- **The task**:
Scan the data, and whenever a line contains "Select", copy it.

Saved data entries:

- Opening Delimiter -

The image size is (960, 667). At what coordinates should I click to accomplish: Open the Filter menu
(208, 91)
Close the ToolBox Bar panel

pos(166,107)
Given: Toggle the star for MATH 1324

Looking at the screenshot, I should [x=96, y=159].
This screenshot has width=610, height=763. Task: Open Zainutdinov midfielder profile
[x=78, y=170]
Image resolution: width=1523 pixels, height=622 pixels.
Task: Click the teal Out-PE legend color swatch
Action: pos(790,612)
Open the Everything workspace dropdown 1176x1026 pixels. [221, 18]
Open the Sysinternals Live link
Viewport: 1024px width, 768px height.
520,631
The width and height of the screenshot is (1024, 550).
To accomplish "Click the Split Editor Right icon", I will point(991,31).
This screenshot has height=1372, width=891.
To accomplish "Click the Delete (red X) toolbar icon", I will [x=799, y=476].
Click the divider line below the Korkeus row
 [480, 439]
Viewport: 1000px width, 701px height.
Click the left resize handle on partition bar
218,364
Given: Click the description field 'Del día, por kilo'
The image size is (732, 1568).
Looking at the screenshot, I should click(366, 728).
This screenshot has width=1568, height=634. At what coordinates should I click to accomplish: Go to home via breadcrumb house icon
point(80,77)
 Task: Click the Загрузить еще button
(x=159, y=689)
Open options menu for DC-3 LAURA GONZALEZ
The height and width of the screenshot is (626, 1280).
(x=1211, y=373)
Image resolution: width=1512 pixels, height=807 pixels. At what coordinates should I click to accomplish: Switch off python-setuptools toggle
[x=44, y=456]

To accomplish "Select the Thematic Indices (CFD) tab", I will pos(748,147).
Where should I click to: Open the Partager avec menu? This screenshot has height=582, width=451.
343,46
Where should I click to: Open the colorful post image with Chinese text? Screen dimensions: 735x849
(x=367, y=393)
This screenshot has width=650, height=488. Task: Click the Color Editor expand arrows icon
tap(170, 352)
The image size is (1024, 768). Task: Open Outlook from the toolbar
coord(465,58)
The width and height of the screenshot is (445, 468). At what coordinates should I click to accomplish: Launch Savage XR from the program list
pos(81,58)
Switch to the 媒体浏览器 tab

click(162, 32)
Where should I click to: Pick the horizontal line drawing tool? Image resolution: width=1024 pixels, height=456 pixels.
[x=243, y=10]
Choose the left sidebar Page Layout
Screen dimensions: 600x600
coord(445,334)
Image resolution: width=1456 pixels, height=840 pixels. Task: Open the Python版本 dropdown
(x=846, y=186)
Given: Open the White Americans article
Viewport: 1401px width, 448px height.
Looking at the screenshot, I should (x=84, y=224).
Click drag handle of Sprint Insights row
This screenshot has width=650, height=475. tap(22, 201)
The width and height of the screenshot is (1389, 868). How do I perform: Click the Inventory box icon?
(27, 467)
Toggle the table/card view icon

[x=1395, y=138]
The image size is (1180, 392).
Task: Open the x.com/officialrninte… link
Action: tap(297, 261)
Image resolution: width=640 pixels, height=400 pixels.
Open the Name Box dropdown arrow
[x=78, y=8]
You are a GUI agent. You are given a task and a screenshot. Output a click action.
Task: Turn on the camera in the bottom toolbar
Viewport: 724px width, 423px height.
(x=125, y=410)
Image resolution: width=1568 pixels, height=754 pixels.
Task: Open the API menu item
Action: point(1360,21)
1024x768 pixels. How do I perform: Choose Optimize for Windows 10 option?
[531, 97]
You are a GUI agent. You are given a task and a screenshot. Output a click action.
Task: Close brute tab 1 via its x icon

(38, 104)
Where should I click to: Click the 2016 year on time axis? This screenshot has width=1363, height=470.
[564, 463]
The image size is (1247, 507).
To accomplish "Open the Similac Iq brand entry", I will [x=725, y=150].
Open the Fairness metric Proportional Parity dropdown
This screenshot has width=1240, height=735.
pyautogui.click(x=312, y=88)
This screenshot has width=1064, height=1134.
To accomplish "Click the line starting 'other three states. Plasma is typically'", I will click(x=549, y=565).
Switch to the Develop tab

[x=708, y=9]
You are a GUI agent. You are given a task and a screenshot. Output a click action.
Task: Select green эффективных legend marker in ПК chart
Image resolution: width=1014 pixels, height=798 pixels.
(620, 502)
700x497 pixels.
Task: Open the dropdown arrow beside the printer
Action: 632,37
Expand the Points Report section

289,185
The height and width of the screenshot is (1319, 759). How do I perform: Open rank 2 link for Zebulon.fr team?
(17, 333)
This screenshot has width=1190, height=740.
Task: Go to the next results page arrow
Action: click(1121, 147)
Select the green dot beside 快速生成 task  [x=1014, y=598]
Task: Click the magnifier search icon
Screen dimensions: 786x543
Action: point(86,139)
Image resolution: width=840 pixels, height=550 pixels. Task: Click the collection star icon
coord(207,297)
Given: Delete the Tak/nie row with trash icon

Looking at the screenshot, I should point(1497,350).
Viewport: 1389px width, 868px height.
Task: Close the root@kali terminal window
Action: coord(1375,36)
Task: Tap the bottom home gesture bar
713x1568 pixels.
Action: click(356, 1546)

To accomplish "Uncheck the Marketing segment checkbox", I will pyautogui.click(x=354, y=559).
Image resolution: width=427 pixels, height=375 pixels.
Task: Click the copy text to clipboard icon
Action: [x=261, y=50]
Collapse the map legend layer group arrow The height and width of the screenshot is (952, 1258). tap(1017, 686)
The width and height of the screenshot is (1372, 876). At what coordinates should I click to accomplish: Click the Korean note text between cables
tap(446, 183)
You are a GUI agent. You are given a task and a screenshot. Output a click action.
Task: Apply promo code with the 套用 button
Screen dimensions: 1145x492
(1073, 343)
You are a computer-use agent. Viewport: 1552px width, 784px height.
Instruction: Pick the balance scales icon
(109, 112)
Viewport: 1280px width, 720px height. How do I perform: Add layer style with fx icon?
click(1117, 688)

- Closing Delimiter -

- **Response for this exercise**:
To accomplish "Select the Thematic Indices (CFD) tab", I will pos(748,147).
Task: Select green эффективных legend marker in ПК chart
Select the green dot beside 快速生成 task  [x=1014, y=598]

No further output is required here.